In Lost era poi messa a regime un’altra tecnica che già esisteva, quella del flashback continuo. In ogni puntata dopo una sigla minimalista con il titolo su sfondo nero e un rumore (altra cosa imitatissima) i personaggi di fatto vivevano sempre nel presente dell’isola e nel passato dei flashback e la serie li mescolava con grande libertà. Esistono episodi solo sull’isola, episodi solo in flashback ma nella maggior parte dei casi si fa avanti e indietro non seguendo una struttura logica, cioè non facendo in modo che i flashback diano informazioni su quel che accade nel presente (cosa che pure avviene ma non è la regola) ma seguendo una struttura intuitiva, cioè facendo in modo che i flashback diano più contesto e personalità al personaggio o ai personaggi che seguiamo in quella puntata. A un certo punto questo viene fatto nella stessa maniera con i flashforward, cioè scambiando il presente con il passato senza dirlo allo spettatore, che per tutta una intera stagione pensa di stare guardando flashback come altri e solo alla fine scopre che erano sempre stati flashforward e la parte sull’isola era invece il flashback.

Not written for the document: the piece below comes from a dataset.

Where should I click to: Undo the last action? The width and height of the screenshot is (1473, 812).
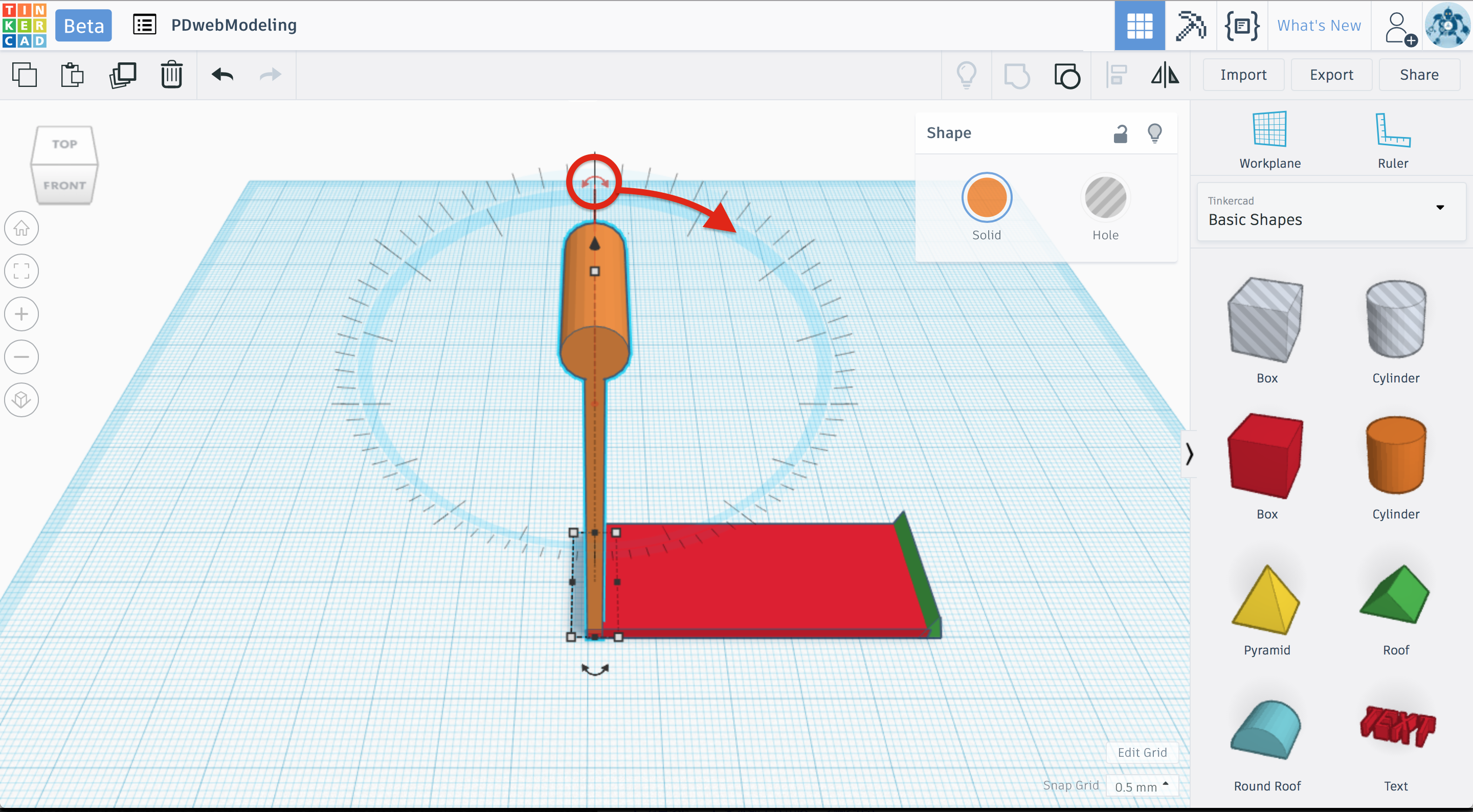222,75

E se oggi moltissime serie partono con un spunto high concept è perché Lost fin da subito, con il suo ha settato uno standard: “Un gruppo di sopravvissuti da un disastro aereo si trova su un’isola deserta in cui ci sono orsi polari e misteriosi avvenimenti”. Heroes, Leftovers (sempre di Lindelof), Manifest ma anche la nostra Il miracolo o altre che non avevano presupposti tra il fantastico e la fantascienza come The Handmaid’s Tale, hanno lavorato sul “come farà?”, cioè sul partire fin dalla prima puntata con un setting e un problema estremamente semplice ma avvincente e lavorare stagioni e stagioni per risolverlo.

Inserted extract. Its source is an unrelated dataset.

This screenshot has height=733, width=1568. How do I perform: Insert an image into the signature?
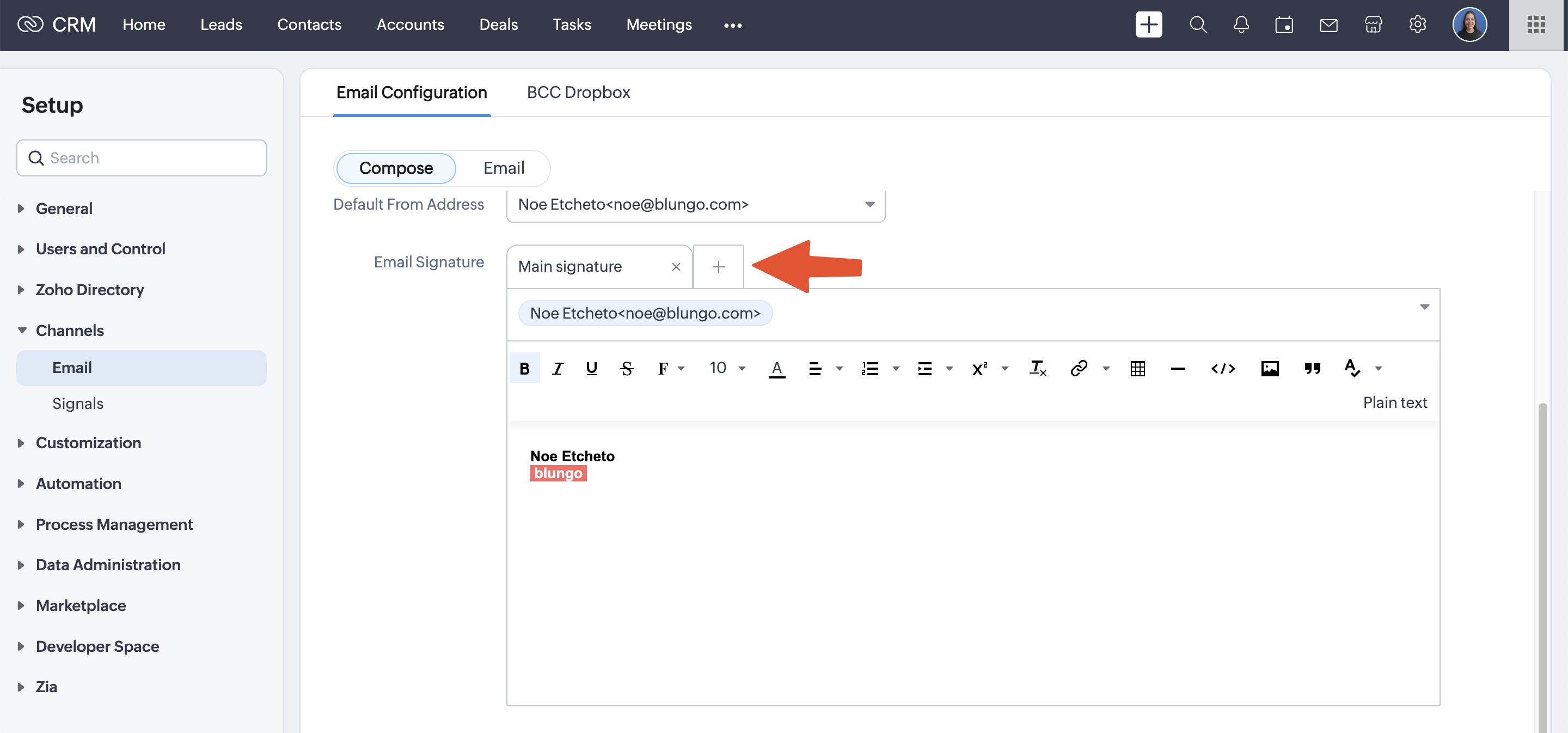click(1269, 368)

Questa risoluzione del grande mistero in Lost arrivava attraverso ragionamenti estremamente complicati, che confinavano con lo scientifico o il mistico e prevedevano riferimenti arditi e linee temporali o di trama multiple. Era insomma appositamente molto difficile da seguire nella sua completezza (ma anche evidentemente molto semplice se si badava solo alle storie dei personaggi). Jonathan Nolan e Lisa Joy hanno ripreso quest’idea in tutti i loro lavori e soprattutto in Westworld, in cui la complessità dei riferimenti e delle basi anche scientifiche è mescolata con una struttura temporale che alterna presente e passato e chiaramente un grande mistero da svelare (“Perché i robot hanno preso coscienza, e come faranno a scappare dal parco?”).

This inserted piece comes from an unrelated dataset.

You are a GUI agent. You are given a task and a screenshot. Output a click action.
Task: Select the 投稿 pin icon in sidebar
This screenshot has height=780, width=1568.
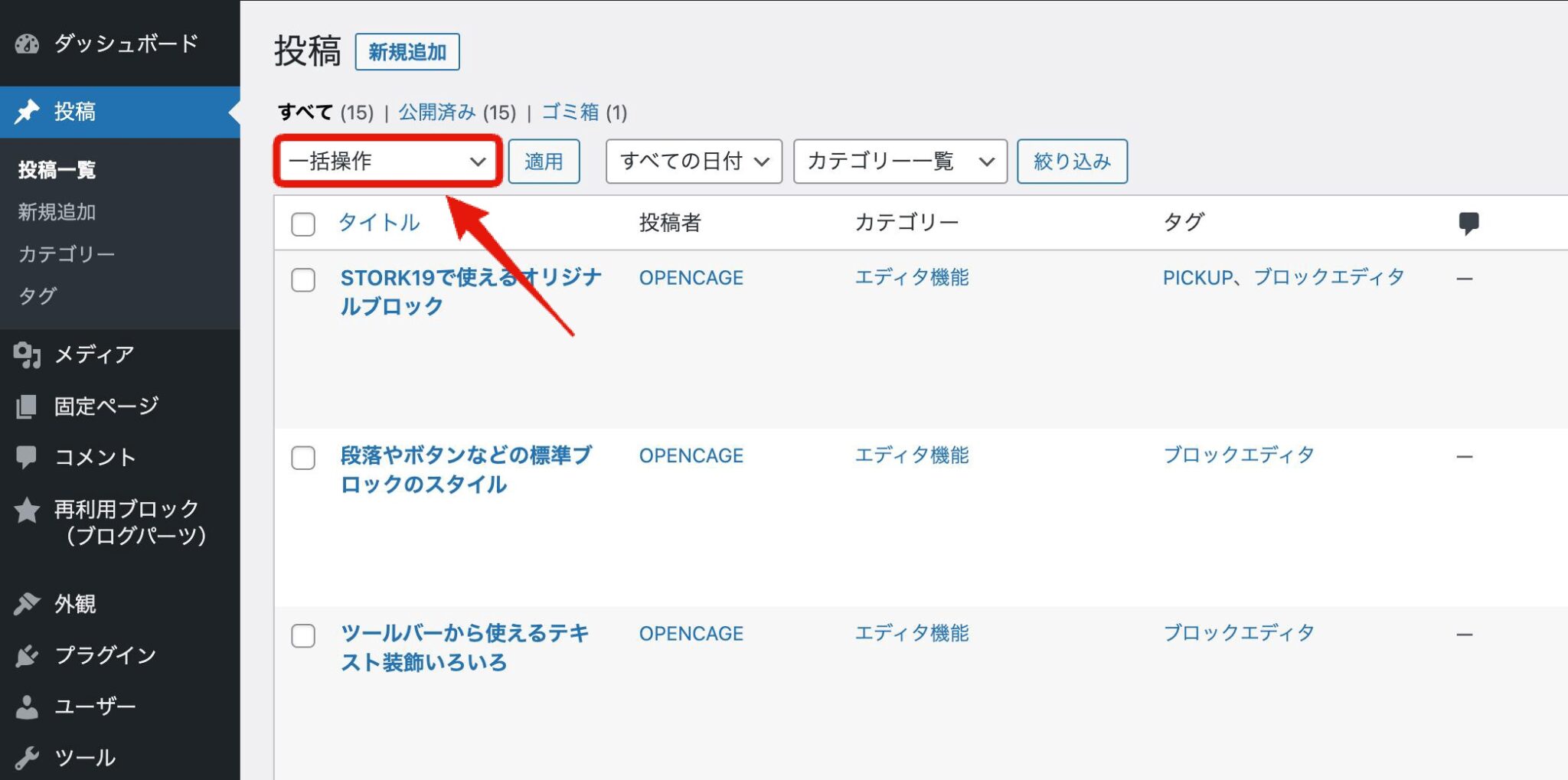(27, 112)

Il bello di Lost è che questa promessa non l’ha mai veramente mantenuta, mentre i suoi emuli sì, in qualche maniera. O almeno hanno cercato con più intensità di mantenerla. E proprio nel non averla mantenuta ma essere lo stesso rimasta una serie storica, superiore a ogni emulo, Lost dimostra che mai come nella serialità di alto profilo non è certo la trama a importare (nonostante la grande enfasi posta sulle svolte, le scoperte e quindi gli spoiler), quella è un orpello, un primo livello di lettura per tenere gli spettatori attaccati, ma l’esperienza che si svolge tra puntata e puntata, quello che avviene nelle vite degli spettatori nell’attesa dell’episodio successivo, è la vera esperienza.